WORK ITEM
Write the next part of the news article about the state Senate opioid task force's stop in Buffalo, beginning after its final sentence.

:: TEXT

The state Senate brought its task force on the opioid epidemic to Buffalo Wednesday.

"An epidemic, that is the opioid addiction that has really caused such horrific illness and death throughout our community. We, as a Senate, are working across the state to make sure that we're dealing with this head on," state Sen. Tim Kennedy (D-Buffalo) said.

Advocates and people directly affected by the crisis say it's a welcome stop, but they're calling for more action by the state.

This is the sixth stop on the statewide tour for the Senate Task Force on Opioids, Addiction and Overdose Prevention. It’s a tour that aims to prevent stories like Marilyn Gentile's.

"He died because the system is broken, and it was a preventable death,” Gentile said.

Gentile’s son died of fentanyl poisoning 24 hours after leaving jail. She's among the group of advocates that gathered before the task force stop.

They applaud the task force for prioritizing the opioid epidemic as a public health crisis, instead of the previous focus on criminal prosecution.

The advocates are urging the state Senate to keep pushing for harm reduction. Rather than just trying to cure people, harm reduction aims to reduce the negative consequences of drug use. Strategies range from medication assisted treatment to supportive housing.

::::
:: ENTRIES SHOWN

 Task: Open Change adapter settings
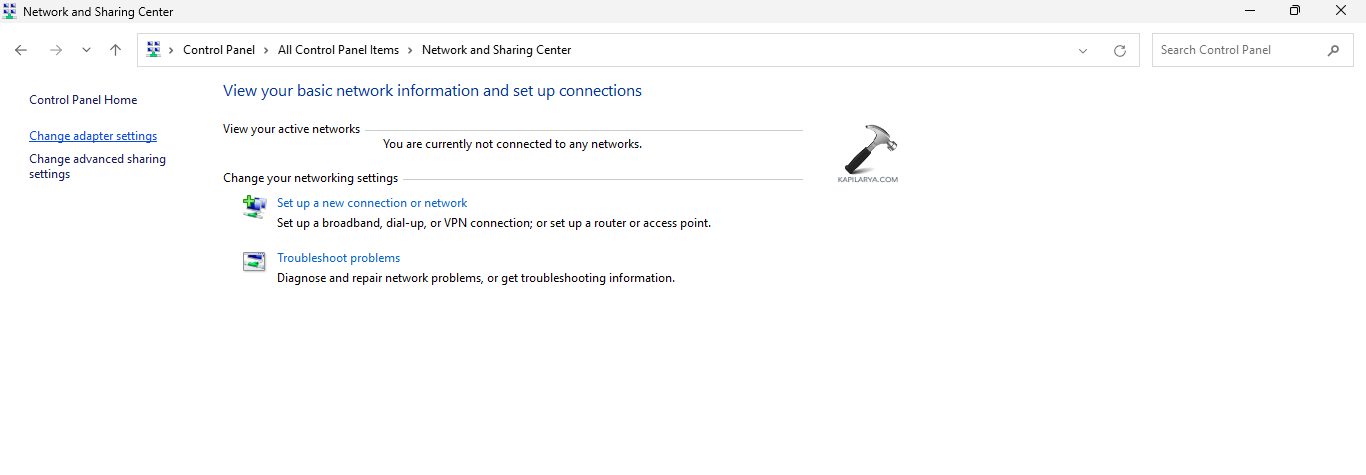[x=93, y=136]
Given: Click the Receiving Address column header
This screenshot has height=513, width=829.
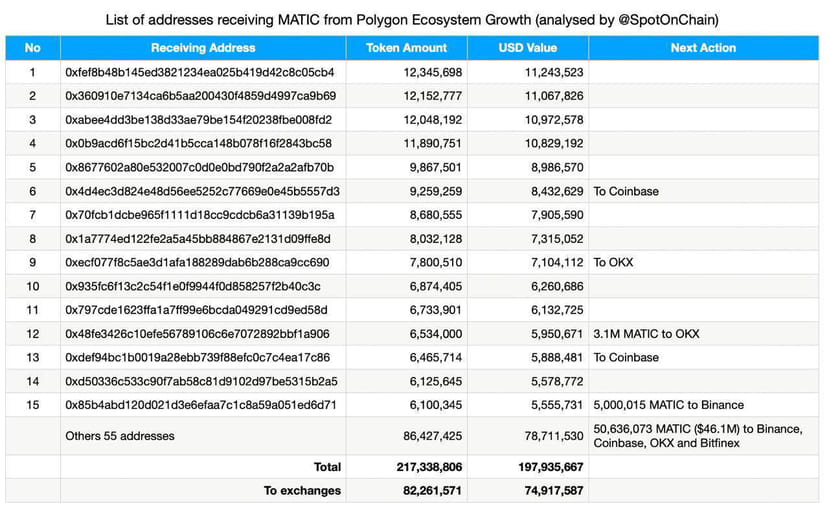Looking at the screenshot, I should pyautogui.click(x=203, y=48).
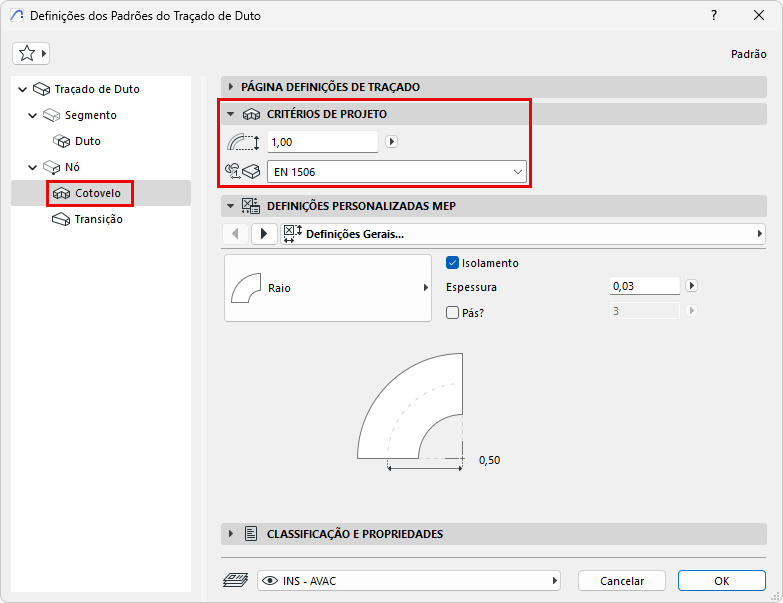This screenshot has height=603, width=783.
Task: Open the INS - AVAC layer dropdown
Action: (x=408, y=581)
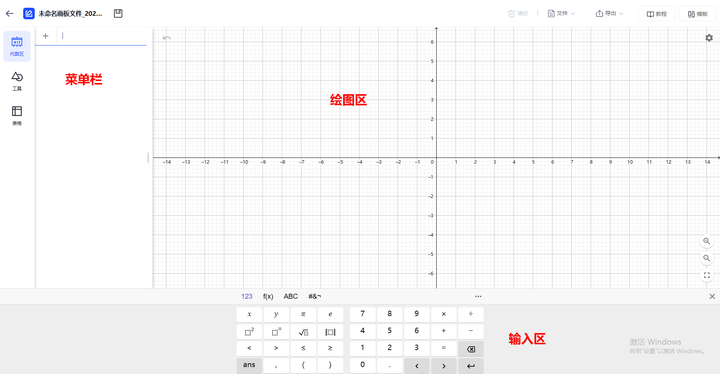Image resolution: width=720 pixels, height=374 pixels.
Task: Open the 表格 table panel
Action: coord(17,115)
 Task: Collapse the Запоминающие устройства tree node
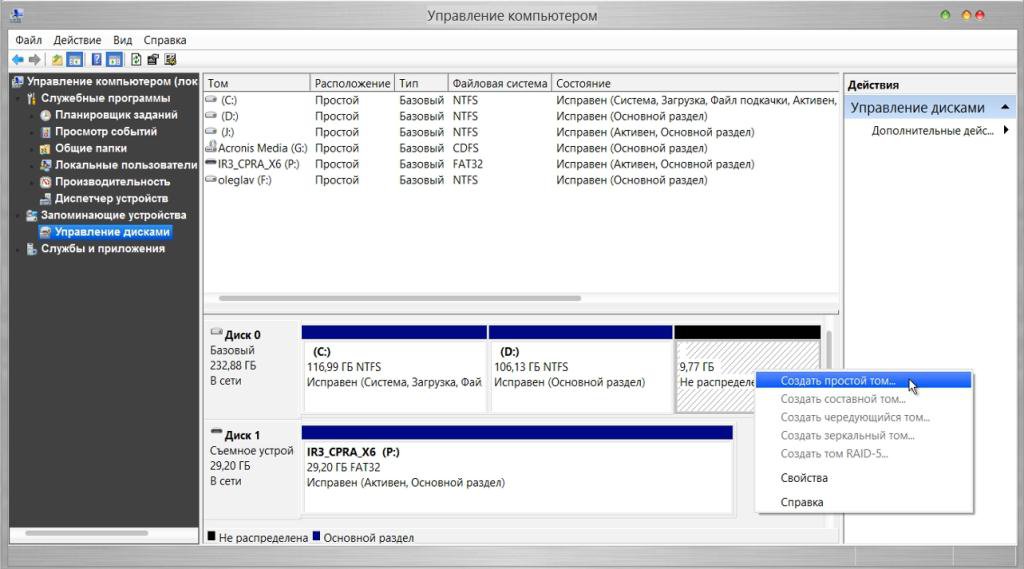(18, 216)
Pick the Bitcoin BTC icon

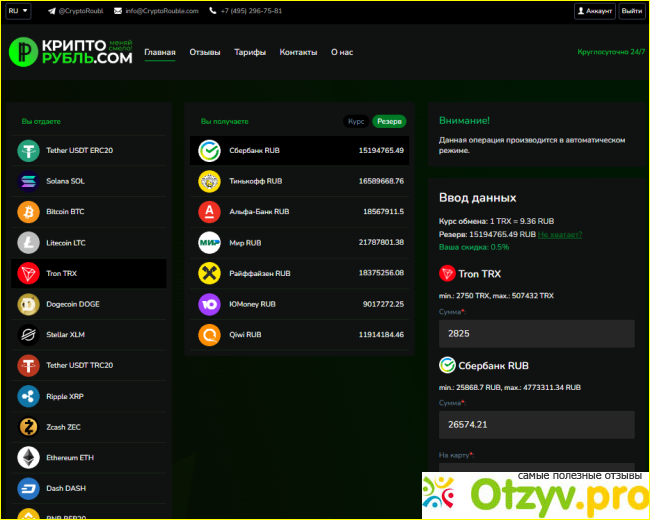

::::

TASK OUTPUT
While they applaud the state Senate, they're quite critical of Gov. Andrew Cuomo. They want him to sign a bipartisan bill passed by the Legislature last session which would expand harm reduction measures.

"We know currently that most treatment offered doesn't work, so we need to have more harm reduction-type services offered to people because harm reduction is treatment that empowers people to engage in their own health care,” said Shauna Pratt of Evergreen Health.

“They saved my life by bringing harm reduction into my life,” said James Hill, an opioid addiction survivor. “This is no joke. We’re going to wait for the next person to die, that's when you're going to sign the bill? No more."